— Start EXERCISE MATERIALS —
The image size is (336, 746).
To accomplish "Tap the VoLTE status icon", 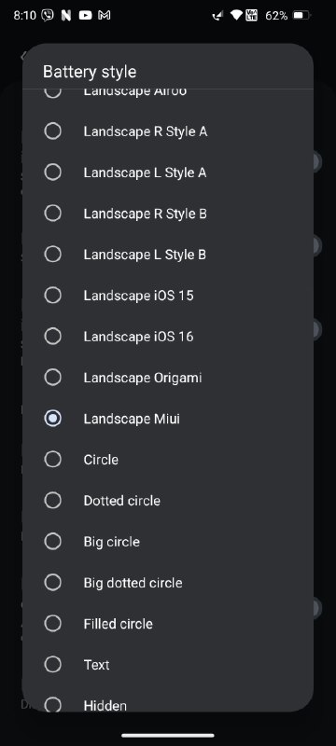I will [251, 15].
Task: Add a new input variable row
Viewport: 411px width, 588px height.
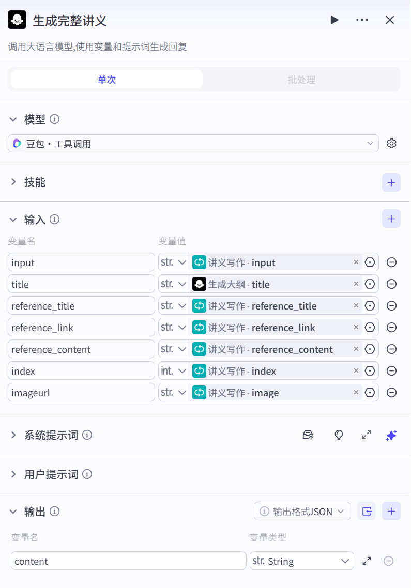Action: click(391, 219)
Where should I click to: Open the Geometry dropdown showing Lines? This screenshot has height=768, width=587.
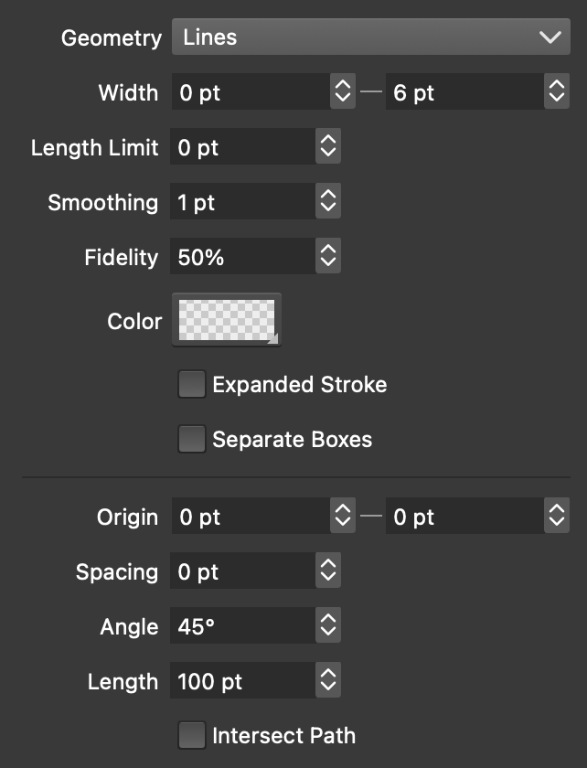click(370, 37)
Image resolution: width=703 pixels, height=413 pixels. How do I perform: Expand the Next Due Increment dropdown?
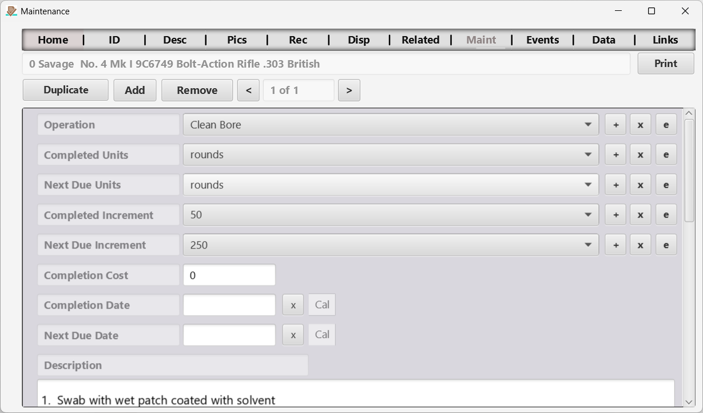(x=391, y=245)
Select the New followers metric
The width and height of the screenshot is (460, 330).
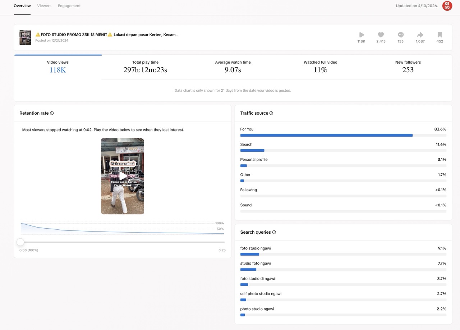click(408, 67)
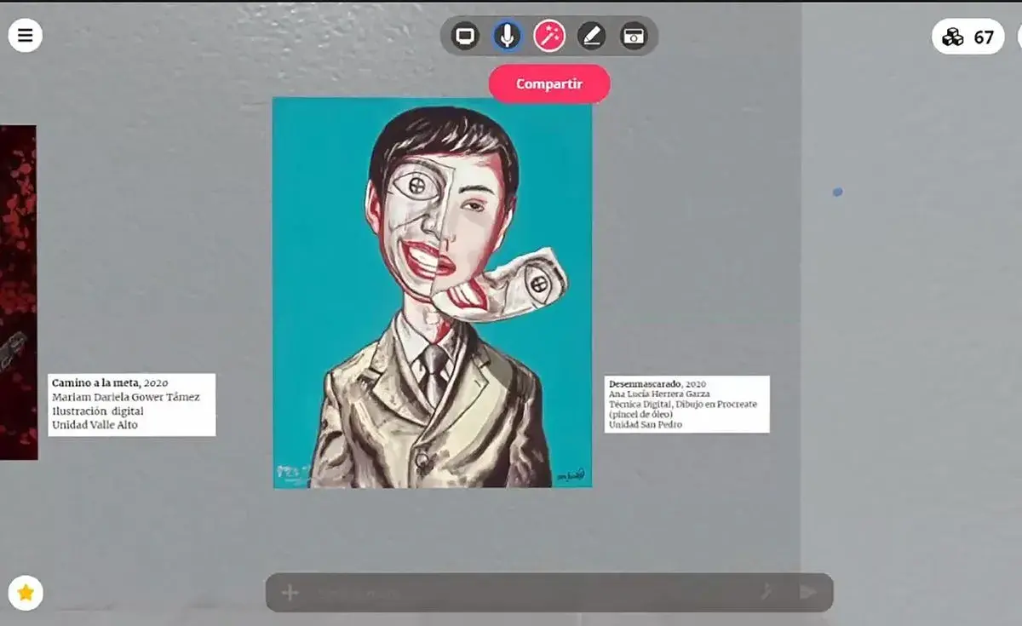Click the emote icon in chat bar
Image resolution: width=1022 pixels, height=626 pixels.
[x=767, y=593]
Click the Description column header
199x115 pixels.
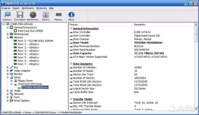point(163,24)
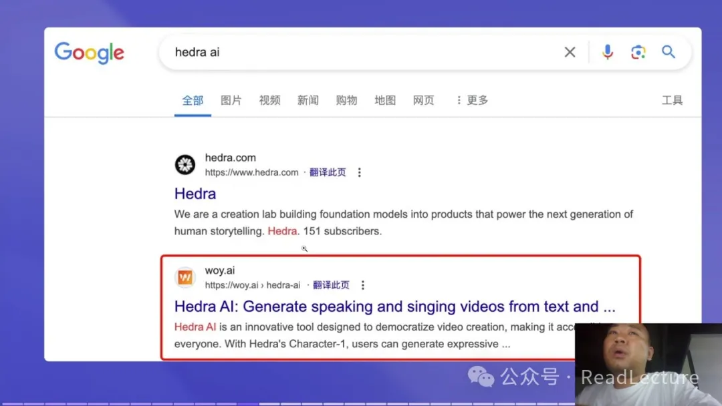
Task: Click the blue magnifier search button
Action: click(669, 52)
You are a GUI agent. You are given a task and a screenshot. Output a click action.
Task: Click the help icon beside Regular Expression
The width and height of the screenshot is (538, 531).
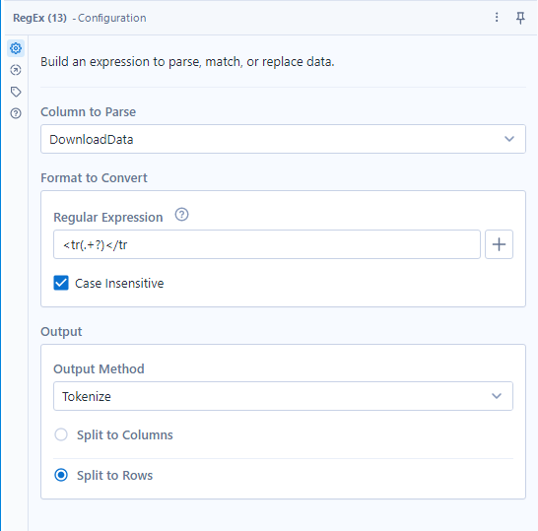point(181,215)
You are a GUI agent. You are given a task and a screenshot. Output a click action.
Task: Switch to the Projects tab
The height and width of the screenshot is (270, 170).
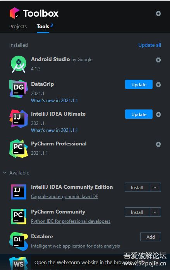(18, 27)
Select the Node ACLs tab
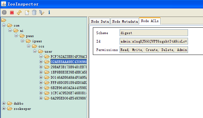Image resolution: width=203 pixels, height=118 pixels. click(x=150, y=21)
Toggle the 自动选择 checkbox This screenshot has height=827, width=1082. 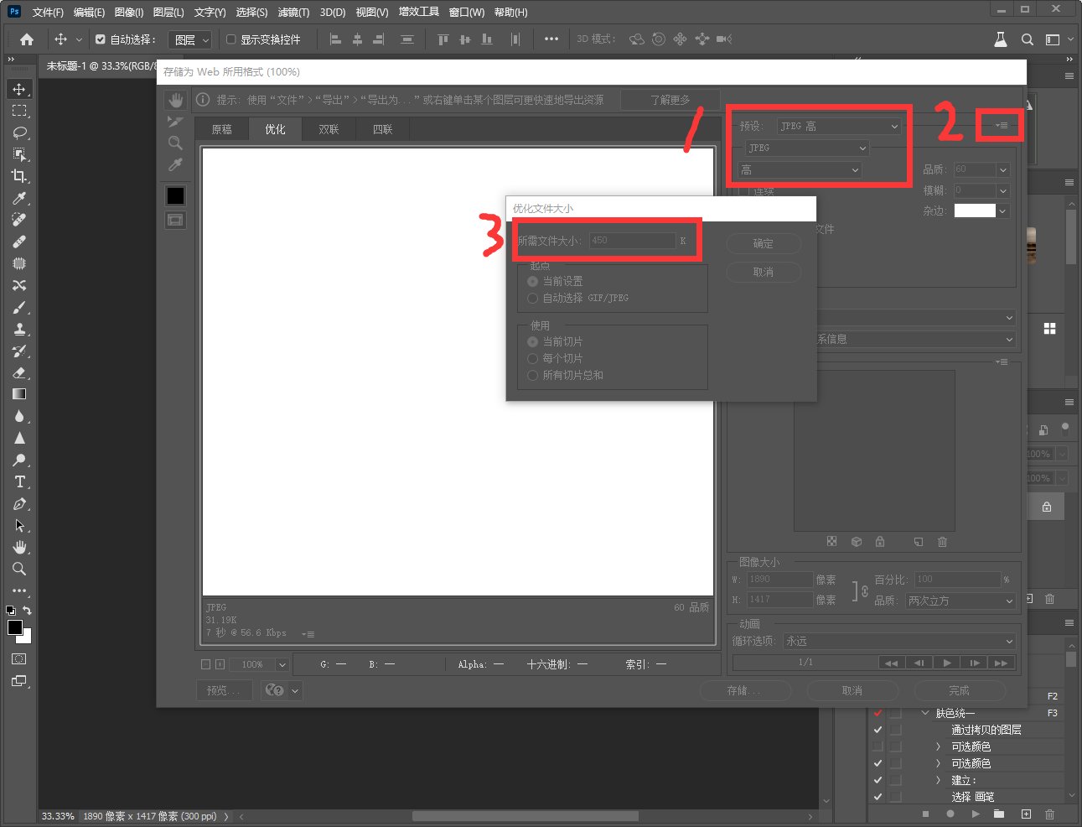101,39
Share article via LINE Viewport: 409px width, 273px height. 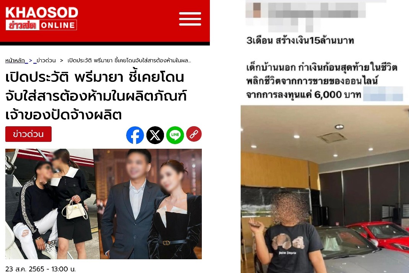tap(175, 135)
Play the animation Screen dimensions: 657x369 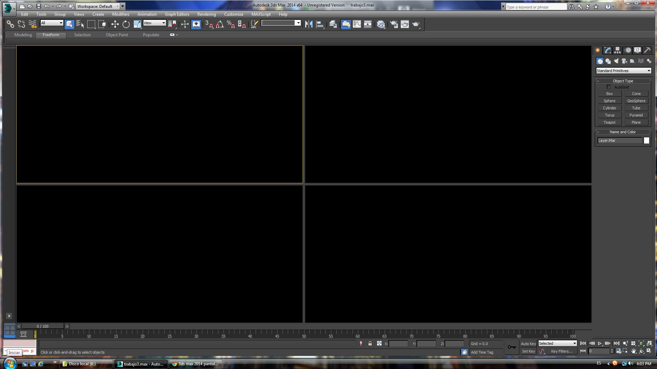pyautogui.click(x=600, y=343)
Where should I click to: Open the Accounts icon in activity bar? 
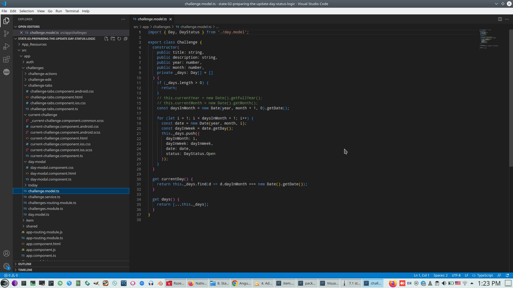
— End EXERCISE MATERIALS —
WHAT THE TASK REQUIRES:
Please quote the data from the line with "Task: Add a new input variable row" to the line with "(x=391, y=245)", repeating each line exactly and leaving out the pictures.

WORKED SOLUTION:
Task: Add a new input variable row
Viewport: 411px width, 588px height.
Action: click(391, 219)
Where should I click to: Open the Geometry dropdown showing Lines? This screenshot has height=768, width=587.
click(370, 37)
Image resolution: width=703 pixels, height=413 pixels. How do I perform: Expand the Next Due Increment dropdown?
(x=391, y=245)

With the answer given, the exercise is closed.